しかし、沙紀たちが立っている此処は、賢常高校がそう遠くない。
芦辺の言う『彼』が田中忠国ではないかと思ってしまって、沙紀は言葉に詰まってしまった。
考えすぎかもしれない。
彼ではないかもしれない。
しかし、この辺りに彼以外に見鬼の才を持つ人間がどのくらいいるのだろうか。
そもそもこの近辺に彼以外に存在するのだろうか。
「あれ?姫、顔色悪いよ?見鬼の才を持つ人間が増えることは、君たちの仕事も楽になるんだよ。」
そう言う芦辺の顔を見て、沙紀は確信した。
この人は、沙紀が考えていることを全てわかった上で、正論をこれ見よがしに言っているのだ。
「なんで…。」
力なく問う沙紀の様子に、芦辺は話を進めた。
「なぜ彼が見鬼の才を持っていることを知ったかって?」
すると、機嫌よさそうに笑う。
「そりゃ、見てたからね。君たちの事。」
「おい、待てよ。それならお前、間にあってたんじゃねえか。なんで俺たちのこと助けなかった!?」
栄輝の言う通り、芦辺の言うことが正しいのなら、沙紀たちが田中の手を借りる前に、芦辺があの現場に到着していたことになる。

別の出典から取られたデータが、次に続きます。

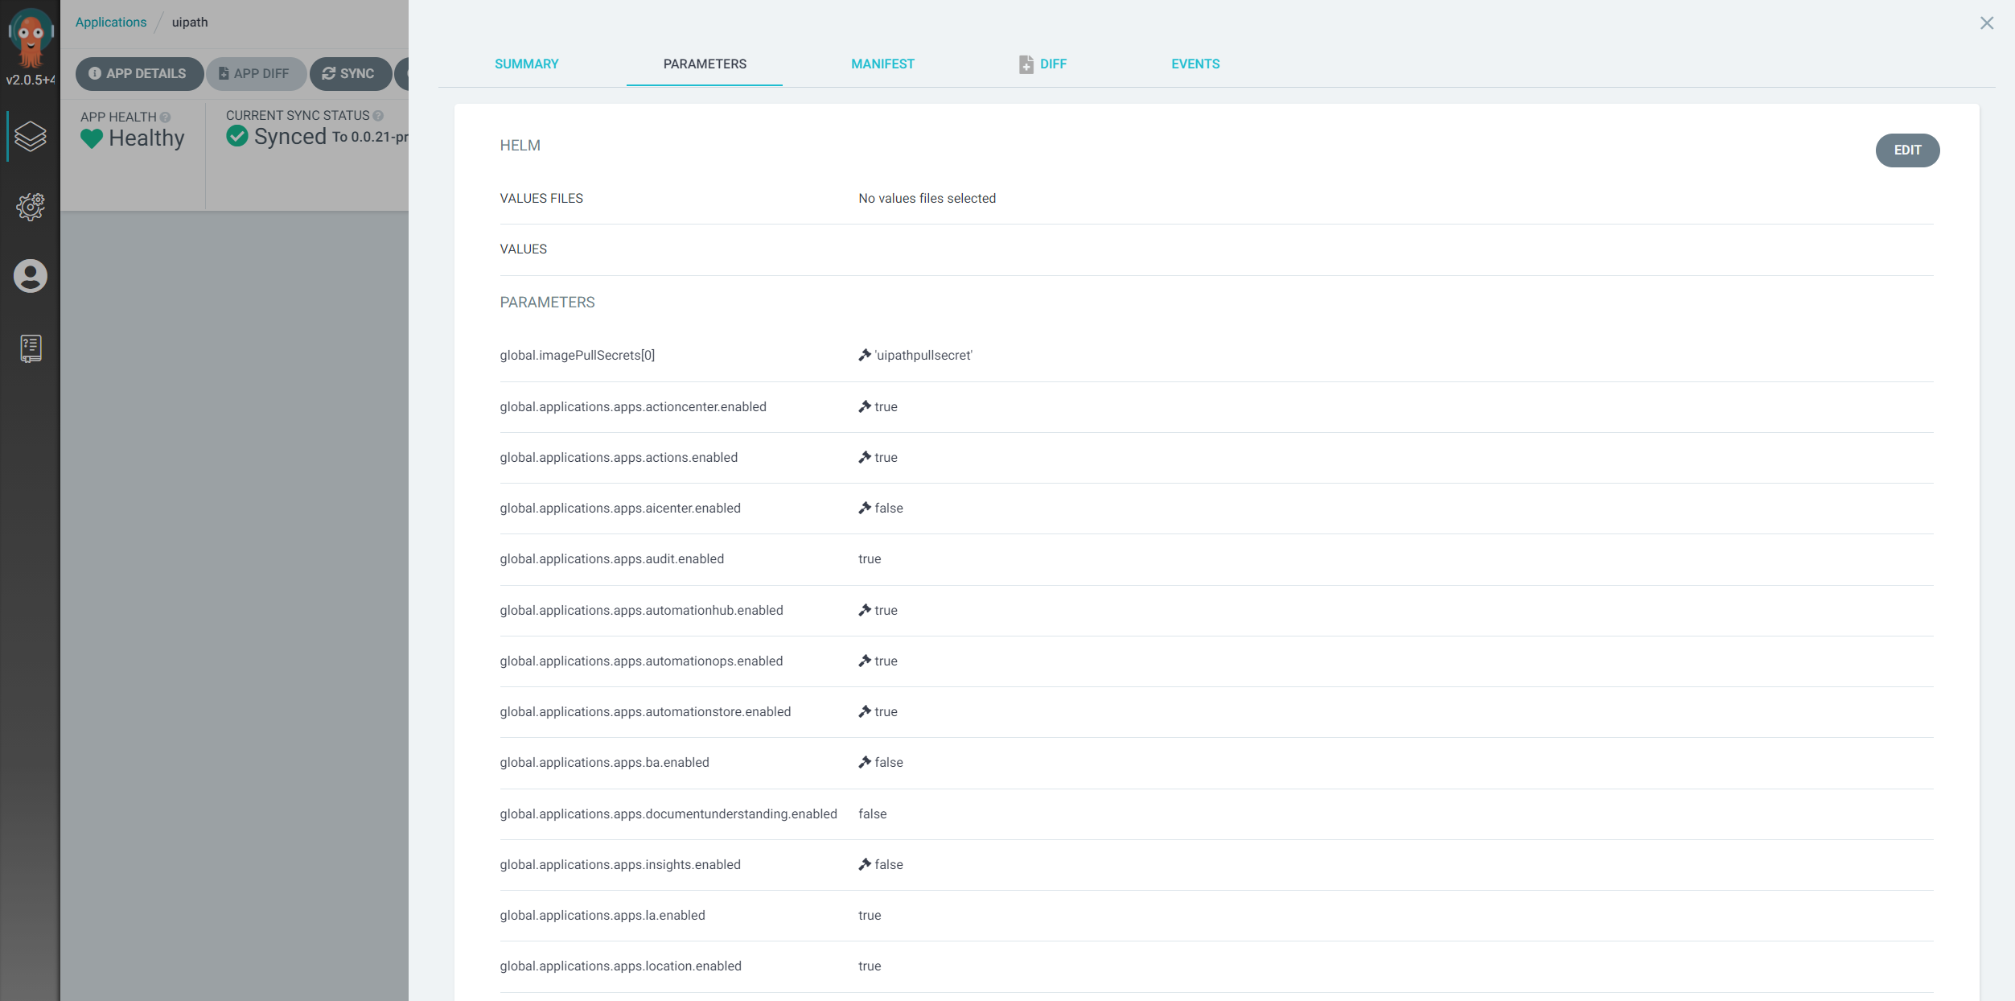Viewport: 2015px width, 1001px height.
Task: Click the override pin beside 'uipathpullsecret'
Action: click(864, 355)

「俺たちが右往左往していたのを見物してたってわけか。」
「まあまあ、大人の事情ってやつだよ。いろいろ見たいものがあってね。」
「でも、あの時は、何も言わずに…。」
沙紀の言う通り、あの日だって芦辺は忠国と見鬼官の話をすることができたはずだ。
「そりゃ、姫の顔を立ててあげただけさ。あんなに頑張って誤魔化そうとした姫の可愛さに免じてね。俺って、優しいな。」
『優しい』とは言うが、結局のところは、こうして後から忠国に会いに行ったのだ。こんなの優しさじゃない。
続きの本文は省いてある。